### What to do
Look below for the line containing "The width and", then write out that line and every line after it to the end, exactly, minus the pictures.

### Stored records
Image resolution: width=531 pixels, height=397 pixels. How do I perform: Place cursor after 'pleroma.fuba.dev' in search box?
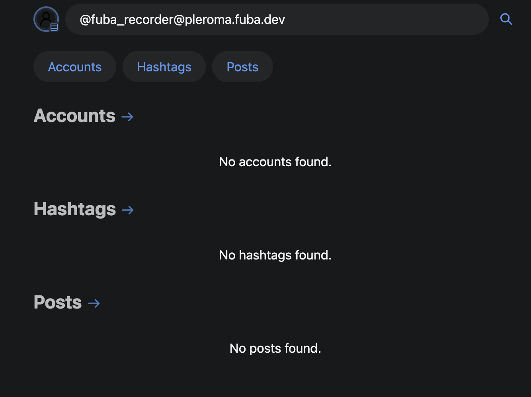(x=286, y=19)
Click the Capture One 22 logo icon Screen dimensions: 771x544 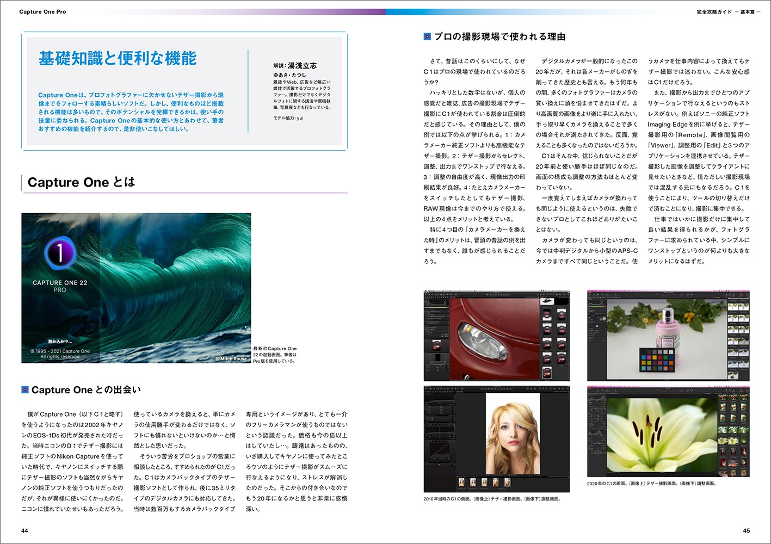(60, 253)
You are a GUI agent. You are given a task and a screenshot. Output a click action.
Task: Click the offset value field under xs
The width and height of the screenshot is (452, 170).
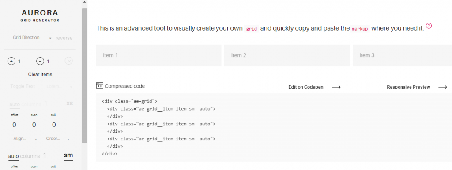coord(14,124)
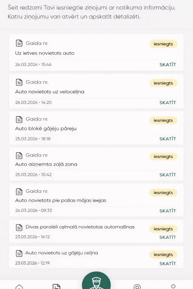Select the reports document icon in bottom bar
193x289 pixels.
[56, 286]
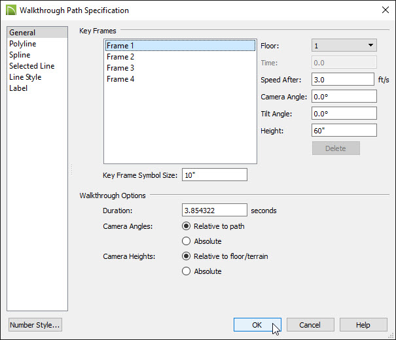This screenshot has width=396, height=340.
Task: Open Help for this dialog
Action: (363, 324)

### Output for this exercise
The width and height of the screenshot is (452, 170).
coord(14,124)
Select the reports document icon in bottom bar
193x289 pixels.
[56, 286]
This screenshot has width=396, height=340.
Task: Open Help for this dialog
Action: (363, 324)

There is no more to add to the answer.